Physical Health

In college, staying home from school means sitting in your room all day long while everyone else is out and about having fun. Don’t expect your parents to show up at your dorm ready to take care of you: as an adult, you’re expected to take care of yourself. The good news is your school has plenty of provisions for you if you become ill.

Every college campus has a health center. If you’re a fulltime student you’ll be charged a health center fee, which allows you to use the facilities whenever you need them. The health center staff knows how to deal with illnesses that often plague college students, such as strep throat, the flu, and mono.

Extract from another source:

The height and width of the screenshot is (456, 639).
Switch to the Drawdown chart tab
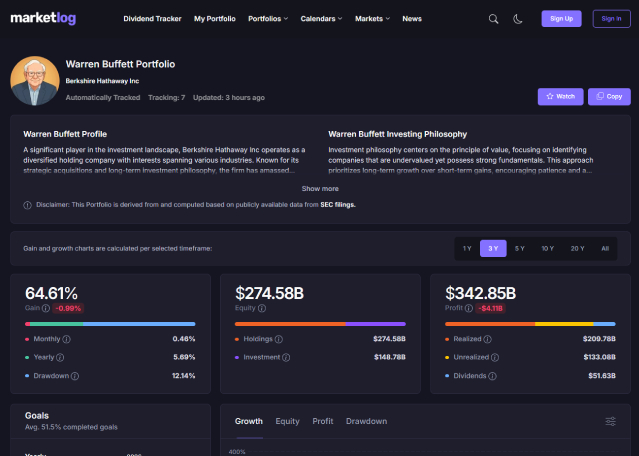click(x=366, y=421)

Some university health centers charge a small fee each time you visit, which is often waived if you make an appointment. If your health center can’t provide you with a service you need, such as dermatology, they will generally refer you to a provider who works with the school’s insurance program.

Your file in the university health center is absolutely confidential. The staff will not share it with your parents, professors, the government, or anyone else. Be completely honest with the doctors and nurses so you can get the proper treatment.

    Common Health Center Services
  • Routine physicals
  • Immunizations
  • Allergy injections
  • Classes for quitting smoking
  • Weight control classes/nutritional counseling
  • Fitness tests
  • Massage/physical therapy
  • Pharmacy services
  • Birth control counseling
  • Counseling and psychological services

If you have an emergency when the health center is closed, you should call 911. Some schools have special after-hours numbers for less serious medical problems that still need immediate attention. However don’t hesitate to call 911 if you’re worried about your health, because a condition you think can wait till morning might actually be very serious.

Call 911 right away if you or a friend is experiencing any of the following:

  • Unconsciousness/fainting
  • Profuse bleeding
  • Broken bones
  • Eye injuries
  • Severe and persistent vomiting
  • Head trauma
  • Drug overdose
  • Chest pain
  • Dizziness/weakness
  • Severe difficulty breathing

The health center fee you pay as part of your tuition includes the school’s health insurance plan. You can forego most of this fee if you show proof that you’re still on your parent’s health insurance policy. You will still be charged a health fee, but it will be significantly lower without the added cost of insurance.


Most colleges require that you’ve had the MMR (measles, mumps, and rubella) vaccine. Recently, colleges have started requiring their first years to get the meningococcal meningitis vaccination, especially if they are living in residence halls, where close contact can spread this illness. You may also have to show proof of having received a tetanus, polio, or diphtheria vaccine.

The Freshman Fifteen

An important part of maintaining your health is eating well. Once you’re in college there won’t be anyone around telling you to eat your veggies. You can have ice cream for breakfast, gummy bears for lunch, and cherry pie for dinner if you like. Who’s stopping you? We can guarantee that if you regularly eat like this you won’t function the way you’re supposed to, and you’ll put yourself at risk for getting sick. Furthermore, an unhealthy lifestyle promotes poor grades. Can what you eat affect your performance in school? Absolutely. Becoming conscious of your eating habits will help to keep you on top of your game.

Many first-year students gain fifteen to twenty pounds during their first semester in college. When you first get to school, look around your classrooms and note the svelte bodies of the students around you. By semester’s end, most of them are going to be significantly bulkier. It could even happen to you.

What’s the reason for the “freshman fifteen” phenomenon? In part, it has to do with the food choices offered to college kids in the dining halls. Fats and starches abound. Pizza, hamburgers, and French fries become the staple diet. Breakfast is generally sugary, and snacks tend to be fatty and salty. The perfect recipe for that “spare tire.” College kids also don’t have a lot of money to spend, and fast food is cheap and tasty. Most fast food pretty much equals fat food.

The weight gain also comes from the extra calories in alcohol. The first year of college is when most people are first exposed to the all-you-can-drink-mentality, and they overindulge. Aside from the many other side effects that alcohol causes, it causes tremendous weight gain. Alcohol also acts as an appetizer, meaning that it makes you hungry.